BEGIN

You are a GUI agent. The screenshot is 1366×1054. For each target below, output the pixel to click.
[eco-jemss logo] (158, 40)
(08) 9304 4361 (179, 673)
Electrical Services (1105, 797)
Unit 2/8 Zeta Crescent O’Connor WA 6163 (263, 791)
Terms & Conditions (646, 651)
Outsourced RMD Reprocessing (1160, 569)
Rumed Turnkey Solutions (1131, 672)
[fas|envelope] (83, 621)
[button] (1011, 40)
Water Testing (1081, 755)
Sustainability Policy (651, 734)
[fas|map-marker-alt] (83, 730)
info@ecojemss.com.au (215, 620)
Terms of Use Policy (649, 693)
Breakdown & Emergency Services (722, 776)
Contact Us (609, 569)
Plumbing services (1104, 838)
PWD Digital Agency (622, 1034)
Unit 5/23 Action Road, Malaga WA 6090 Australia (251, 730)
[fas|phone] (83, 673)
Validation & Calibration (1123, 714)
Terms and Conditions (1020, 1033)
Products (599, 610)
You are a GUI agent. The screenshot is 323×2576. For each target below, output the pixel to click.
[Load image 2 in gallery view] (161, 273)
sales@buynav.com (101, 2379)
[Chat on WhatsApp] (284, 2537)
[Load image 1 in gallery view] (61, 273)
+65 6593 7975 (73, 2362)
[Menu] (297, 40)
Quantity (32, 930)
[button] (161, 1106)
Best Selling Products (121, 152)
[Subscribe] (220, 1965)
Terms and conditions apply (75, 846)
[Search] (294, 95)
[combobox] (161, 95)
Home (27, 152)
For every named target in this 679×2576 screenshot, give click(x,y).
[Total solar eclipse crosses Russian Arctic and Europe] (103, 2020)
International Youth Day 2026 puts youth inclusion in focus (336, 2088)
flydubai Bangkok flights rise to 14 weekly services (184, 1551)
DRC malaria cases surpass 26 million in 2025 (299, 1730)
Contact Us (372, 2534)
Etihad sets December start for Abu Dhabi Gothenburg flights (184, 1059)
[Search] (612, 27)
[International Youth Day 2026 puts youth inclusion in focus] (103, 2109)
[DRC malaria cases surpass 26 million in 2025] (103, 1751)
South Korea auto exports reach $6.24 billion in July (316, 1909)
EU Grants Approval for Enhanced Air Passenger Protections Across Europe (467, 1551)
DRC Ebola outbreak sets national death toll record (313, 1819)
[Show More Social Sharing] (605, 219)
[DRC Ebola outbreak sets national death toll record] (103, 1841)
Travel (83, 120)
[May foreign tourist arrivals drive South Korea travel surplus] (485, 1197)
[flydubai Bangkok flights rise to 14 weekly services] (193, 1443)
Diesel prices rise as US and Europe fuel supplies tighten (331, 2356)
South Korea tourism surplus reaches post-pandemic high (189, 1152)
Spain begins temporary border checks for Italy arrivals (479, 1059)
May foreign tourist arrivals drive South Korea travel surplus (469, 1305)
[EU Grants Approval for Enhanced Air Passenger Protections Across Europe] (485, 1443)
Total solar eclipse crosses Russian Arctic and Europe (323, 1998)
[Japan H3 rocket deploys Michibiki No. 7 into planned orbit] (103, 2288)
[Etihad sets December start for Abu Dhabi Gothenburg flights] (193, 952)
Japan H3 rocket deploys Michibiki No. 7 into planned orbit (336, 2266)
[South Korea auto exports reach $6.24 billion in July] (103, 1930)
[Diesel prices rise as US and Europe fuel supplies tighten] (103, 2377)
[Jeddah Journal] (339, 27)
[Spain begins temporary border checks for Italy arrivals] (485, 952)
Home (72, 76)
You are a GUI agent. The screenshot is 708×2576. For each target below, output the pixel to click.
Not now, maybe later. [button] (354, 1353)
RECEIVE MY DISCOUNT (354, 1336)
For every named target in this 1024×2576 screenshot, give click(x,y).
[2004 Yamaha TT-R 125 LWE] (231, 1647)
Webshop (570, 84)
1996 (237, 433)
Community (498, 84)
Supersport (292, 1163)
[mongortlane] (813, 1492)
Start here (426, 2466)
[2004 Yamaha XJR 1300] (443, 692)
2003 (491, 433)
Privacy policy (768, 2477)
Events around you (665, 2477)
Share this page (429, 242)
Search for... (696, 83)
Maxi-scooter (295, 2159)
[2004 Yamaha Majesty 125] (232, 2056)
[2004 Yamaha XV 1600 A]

END

## REQUIRED WORK
When you reach the end of the records, set them all down again exactly.

## RESULT FOR THIS TASK
You are a GUI agent. The screenshot is 1366×1054. For each target below, output the pixel to click.
[eco-jemss logo] (158, 40)
(08) 9304 4361 (179, 673)
Electrical Services (1105, 797)
Unit 2/8 Zeta Crescent O’Connor WA 6163 (263, 791)
Terms & Conditions (646, 651)
Outsourced RMD Reprocessing (1160, 569)
Rumed Turnkey Solutions (1131, 672)
[fas|envelope] (83, 621)
[button] (1011, 40)
Water Testing (1081, 755)
Sustainability Policy (651, 734)
[fas|map-marker-alt] (83, 730)
info@ecojemss.com.au (215, 620)
Terms of Use Policy (649, 693)
Breakdown & Emergency Services (722, 776)
Contact Us (609, 569)
Plumbing services (1104, 838)
PWD Digital Agency (622, 1034)
Unit 5/23 Action Road, Malaga WA 6090 Australia (251, 730)
[fas|phone] (83, 673)
Validation & Calibration (1123, 714)
Terms and Conditions (1020, 1033)
Products (599, 610)
You are a GUI agent. The screenshot is 323×2576. For each target below, output the pixel to click.
[Load image 2 in gallery view] (161, 273)
sales@buynav.com (101, 2379)
[Chat on WhatsApp] (284, 2537)
[Load image 1 in gallery view] (61, 273)
+65 6593 7975 (73, 2362)
[Menu] (297, 40)
Quantity (32, 930)
[button] (161, 1106)
Best Selling Products (121, 152)
[Subscribe] (220, 1965)
Terms and conditions apply (75, 846)
[Search] (294, 95)
[combobox] (161, 95)
Home (27, 152)
For every named target in this 679×2576 screenshot, give click(x,y).
[Total solar eclipse crosses Russian Arctic and Europe] (103, 2020)
International Youth Day 2026 puts youth inclusion in focus (336, 2088)
flydubai Bangkok flights rise to 14 weekly services (184, 1551)
DRC malaria cases surpass 26 million in 2025 (299, 1730)
Contact Us (372, 2534)
Etihad sets December start for Abu Dhabi Gothenburg flights (184, 1059)
[Search] (612, 27)
[International Youth Day 2026 puts youth inclusion in focus] (103, 2109)
[DRC malaria cases surpass 26 million in 2025] (103, 1751)
South Korea auto exports reach $6.24 billion in July (316, 1909)
EU Grants Approval for Enhanced Air Passenger Protections Across Europe (467, 1551)
DRC Ebola outbreak sets national death toll record (313, 1819)
[Show More Social Sharing] (605, 219)
[DRC Ebola outbreak sets national death toll record] (103, 1841)
Travel (83, 120)
[May foreign tourist arrivals drive South Korea travel surplus] (485, 1197)
[flydubai Bangkok flights rise to 14 weekly services] (193, 1443)
Diesel prices rise as US and Europe fuel supplies tighten (331, 2356)
South Korea tourism surplus reaches post-pandemic high (189, 1152)
Spain begins temporary border checks for Italy arrivals (479, 1059)
May foreign tourist arrivals drive South Korea travel surplus (469, 1305)
[EU Grants Approval for Enhanced Air Passenger Protections Across Europe] (485, 1443)
Total solar eclipse crosses Russian Arctic and Europe (323, 1998)
[Japan H3 rocket deploys Michibiki No. 7 into planned orbit] (103, 2288)
[Etihad sets December start for Abu Dhabi Gothenburg flights] (193, 952)
Japan H3 rocket deploys Michibiki No. 7 into planned orbit (336, 2266)
[South Korea auto exports reach $6.24 billion in July] (103, 1930)
[Diesel prices rise as US and Europe fuel supplies tighten] (103, 2377)
[Jeddah Journal] (339, 27)
[Spain begins temporary border checks for Italy arrivals] (485, 952)
Home (72, 76)
You are a GUI agent. The screenshot is 708×2576. For each target below, output the pixel to click.
Not now, maybe later. [button] (354, 1353)
RECEIVE MY DISCOUNT (354, 1336)
For every named target in this 1024×2576 screenshot, give click(x,y).
[2004 Yamaha TT-R 125 LWE] (231, 1647)
Webshop (570, 84)
1996 (237, 433)
Community (498, 84)
Supersport (292, 1163)
[mongortlane] (813, 1492)
Start here (426, 2466)
[2004 Yamaha XJR 1300] (443, 692)
2003 (491, 433)
Privacy policy (768, 2477)
Events around you (665, 2477)
Share this page (429, 242)
Search for... (696, 83)
Maxi-scooter (295, 2159)
[2004 Yamaha Majesty 125] (232, 2056)
[2004 Yamaha XV 1600 A]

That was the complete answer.